Research talk:Automated classification of edit quality

From Meta, a Wikimedia project coordination wiki

Discussions of disparate impact on anonymous and new editors[edit]

The damage detection models that ORES supports seems to be overly skeptical of edits by anonymous editors and newcomers. I wanted to post to leave some notes linking to my thoughts on this problem and what our next steps should be.

Blog: http://socio-technologist.blogspot.com/2015/12/disparate-impact-of-damage-detection-on.html

Plan:

  1. Remove user.age and user.is_anon and generate new models Done (see Phab:T120138)
  2. Tune models (both with and without user.age and user.is_anon) and re-test against reported false positives
  3. Based on results, propose next steps to users.

I'll be posting some work logs here with details about my work on this. --Halfak (WMF) (talk) 19:56, 10 December 2015 (UTC)[reply]

Any news on this, Halfak (WMF)? You manually fixed the enwiki and wikidata models? ("I ran a test with the new term frequency features and was able to bring the AUC of enwiki damage detection back up to .88 AUC. More testing is needed and other wikis, of course. (...) It looks like I can drop user.is_anon and user.age from the wikidatawiki models and maintain 0.95 AUC" T120138) But for the rest of the wikis, we're left with "objective revision evaluation service" that is biased against newbies? --Atlasowa (talk) 06:45, 7 February 2016 (UTC)[reply]
Hey Atlasowa! Good Q and I'm glad you're interested pushing this forward. I haven't been able to focus on this project to the exclusion of others since I made that last update re. removing user.age and user.is_anon features. I've managed to get all of the models updated and ready for deployment, but all of deployed models currently use user.age and user.is_anon. The problem is that I need to do some analysis to find out if removing the problematic features did anything helpful or just made the classifier slightly less fit. That will take about 16-32 work hours to iterate on my thoughts around the methodology. In the meantime, I don't want to just blindly deploy the new classifiers just because I *think* they'll have less of a negative impact. FWIW, I'm working on checking how this changes the fitness of *all of the models* -- not just enwiki and wikidatawiki. I only reported those two because they are the wikis where it is easiest for me to perform qualitative analyses (i.e. using my eyeballs to make sure the algorithm works). I'm monitoring fitness statistics with the others and I've seen similar, minor losses in fitness given the new term frequency features.
I'm currently working on a paper about the WikiData's models because we're pushing on a deadline there.

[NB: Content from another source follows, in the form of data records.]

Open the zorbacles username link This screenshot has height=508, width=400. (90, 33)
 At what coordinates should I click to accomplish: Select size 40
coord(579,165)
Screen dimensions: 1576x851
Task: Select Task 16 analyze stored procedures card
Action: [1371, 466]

See Research:Building automated vandalism detection tool for Wikidata. Once I have finished the analysis there, I'll continue my work on this study of disparate impact. Sorry for the delay. Wish I had a cloning machine.  :/ --Halfak (WMF) (talk) 18:13, 7 February 2016 (UTC)[reply]
Hey Atlasowa. We just did a deployment (Aug. 7th -- see Talk:Objective_Revision_Evaluation_Service#Updates to ORES service & BREAKING CHANGE on April 7th) that put new models in place that should minimize this impact. I'm just working on a report discussing the difference with the new models now. I'll ping again when my notes are ready. --Halfak (WMF) (talk) 20:27, 14 April 2016 (UTC)[reply]
See my report: Research_talk:Automated_classification_of_edit_quality/Work_log/2016-04-14. I'll be on vacation for ~ a week, but I'll be extending this analysis as soon as I get back. I'm hoping to write a paper about this work for CSCW 2017 -- deadline end of May. I'll be drafting it on-wiki. Will post a link as I get started working on it. --Halfak (WMF) (talk) 21:18, 14 April 2016 (UTC)[reply]